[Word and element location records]
:::::
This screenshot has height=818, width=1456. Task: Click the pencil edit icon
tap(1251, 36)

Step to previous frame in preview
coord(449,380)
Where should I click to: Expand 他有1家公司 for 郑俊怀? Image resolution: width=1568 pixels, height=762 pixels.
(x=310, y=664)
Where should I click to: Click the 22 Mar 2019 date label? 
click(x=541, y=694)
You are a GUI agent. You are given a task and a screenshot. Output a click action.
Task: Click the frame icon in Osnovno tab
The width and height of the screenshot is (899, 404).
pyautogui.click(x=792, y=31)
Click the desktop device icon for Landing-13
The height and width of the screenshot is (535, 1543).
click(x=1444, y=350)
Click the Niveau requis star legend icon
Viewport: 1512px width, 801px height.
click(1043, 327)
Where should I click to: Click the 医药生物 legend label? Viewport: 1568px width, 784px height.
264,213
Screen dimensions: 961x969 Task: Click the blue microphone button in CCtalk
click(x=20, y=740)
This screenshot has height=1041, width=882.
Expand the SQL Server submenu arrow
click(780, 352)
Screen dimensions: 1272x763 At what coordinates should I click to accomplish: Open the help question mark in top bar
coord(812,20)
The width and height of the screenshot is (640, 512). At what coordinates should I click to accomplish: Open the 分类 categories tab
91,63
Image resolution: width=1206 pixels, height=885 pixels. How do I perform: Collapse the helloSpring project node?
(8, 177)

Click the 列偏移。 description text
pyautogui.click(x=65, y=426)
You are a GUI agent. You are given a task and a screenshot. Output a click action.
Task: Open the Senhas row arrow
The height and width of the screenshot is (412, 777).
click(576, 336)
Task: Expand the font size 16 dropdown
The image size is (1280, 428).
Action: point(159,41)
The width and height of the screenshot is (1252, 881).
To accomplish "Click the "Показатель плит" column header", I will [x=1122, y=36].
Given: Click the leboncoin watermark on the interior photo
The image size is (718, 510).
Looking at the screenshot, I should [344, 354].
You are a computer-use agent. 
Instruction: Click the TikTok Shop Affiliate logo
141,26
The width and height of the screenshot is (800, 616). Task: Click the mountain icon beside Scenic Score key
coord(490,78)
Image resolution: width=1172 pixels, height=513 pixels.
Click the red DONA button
:::::
Required work:
Echo the lines of the records verbatim, beginning with the line containing "Click the desktop device icon for Landing-13" and running through the line containing "click(780, 352)".

Finished exercise:
Click the desktop device icon for Landing-13
The height and width of the screenshot is (535, 1543).
click(x=1444, y=350)
Click the Niveau requis star legend icon
Viewport: 1512px width, 801px height.
click(1043, 327)
Where should I click to: Click the 医药生物 legend label? Viewport: 1568px width, 784px height.
264,213
Screen dimensions: 961x969 Task: Click the blue microphone button in CCtalk
click(x=20, y=740)
This screenshot has height=1041, width=882.
Expand the SQL Server submenu arrow
click(780, 352)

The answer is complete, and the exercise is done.